Of Courts and Corn (Part 5)

Footnotes to Long Island History

Of Courts and Corn

July 21, 1955


Thomas R. Bayles


       (This is the fifth in a series of articles by Advance historical writer Thomas R. Bayles in conjunction with the Setauket-Brookhaven town tercentenary celebration)

          Attendance at the town meetings was required of all town inhabitants in the early days, and to enforce this, it was ordered that a fine of two shillings six pence be paid by anyone who was late of failed to attend a town meeting without a very good excuse.  The same desire to stimulate promptness in attendance seems to have taken hold of the town trustees in 1695, for they ordered a fine of a pint of rum to be paid by anyone of their members who failed to attend a meeting.  An amendment was made in 1702, fixing the fine for being even an hour late at three shillings.  This was reduced in 1704 to “one bitt” for being an hour late and “two bitts” for not attending at all.

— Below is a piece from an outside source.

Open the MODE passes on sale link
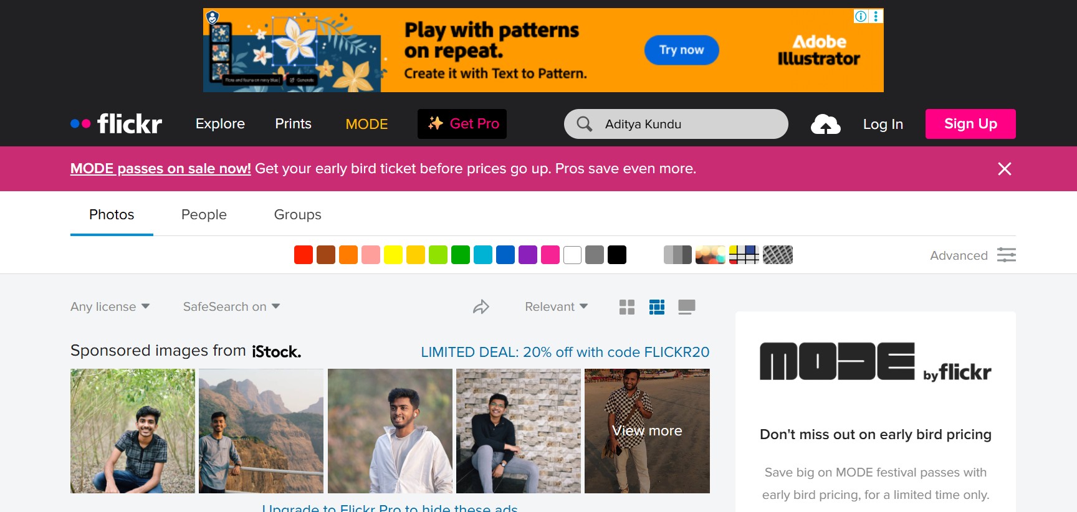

          The behavior of the settlers was closely watched during those early years, and the records show that at a court held December 8, 1663 William Poole was fined 10 shillings for cursing, and William Fancy and Henry Rogers were each found guilty of lying and fined 10 shillings each.

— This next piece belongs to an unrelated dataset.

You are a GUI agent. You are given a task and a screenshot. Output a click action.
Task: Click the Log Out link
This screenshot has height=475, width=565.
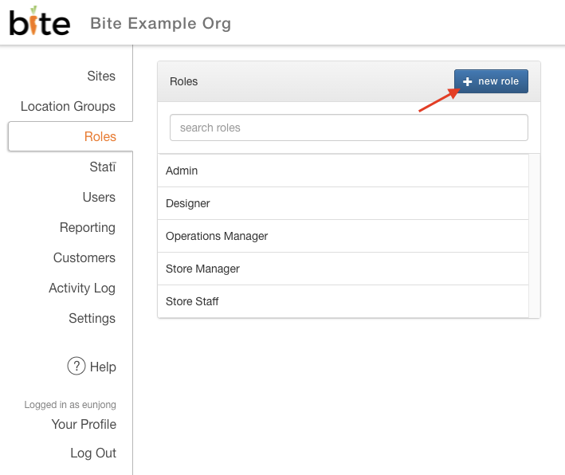point(93,453)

          Actions for defamation were frequent in the early courts, and were not confined to the male members of the settlement, as slander suits were frequently brought against the women as well.  The following appears in the printed records for Brookhaven town in 1681.

          “Whereas, I, Hannah Huls.  Through inadvertence and passion, defamed Nathaniel Norton, of this towne, by saying he had stollen Indian corn out of my fatther Dalton’s corn crib.  These may surifie all whom it may concern, that I the said Hanna Huls, never had any cause so to say, and that I never knew that the sayd Nathaniell had ever stoele any Indian corn from theare, and am hartely sory for defaming of him, nott knowing any cause soe to doe, as witness my hand, in Brookhaven, this 5th day of June, 1681.

          Corporal punishment was practiced here, although not so severely as in some of the other towns.  In 1696, Jonathan Owen was employed to make a pair of stocks for the town, in connection with work he was doing repairing the meeting house.  In 1716 the town voted a new pair of stocks for the use of Justice Brewster at Fireplace.

          Wolves were common during the first years of the settlement here and at a town meeting in 1667 a premium of six pence a head was voted for every wolf killed, the head to be brought to the constable, who was to pay the fine.

          The use of cider seems to have been highly regarded, and in 1667 the regular fee for settlig diferences between neighbors was a “gallant of sider.”

          Before any grist mills were built in the town the settlers had to send their grain by boat to Connecticut to be ground.  To end this undesirable condition, the town granted to Daniel Lane the right to establish a mill on the stream that ran down into the head of Setauket harbor.  The people built the dam and the mill was established some time before 1667.  Mr. Lane was to have absolute possession of the mill and dam, and for grinding to receive two quarts of every bushel of Indian corn.  Later on, mills were built in various parts of the town under grants from the trustees.

          The most important tradesman in the early life of the town was the blacksmith, and the settlers depended on him for a large part of their farming implements, their nails for building, and a great many other articles of everyday use.  In 1686 the people at a town meeting voted “that Christopher Swaine be admitted and encouraged as a smith for this town, and that a shop shall be built for ye said Christopher about May next, he paying the workmen by work at his trade.”  In 1699 the town gave an old shop to David Edwards, to be his as long as he should do the town’s work as a blacksmith.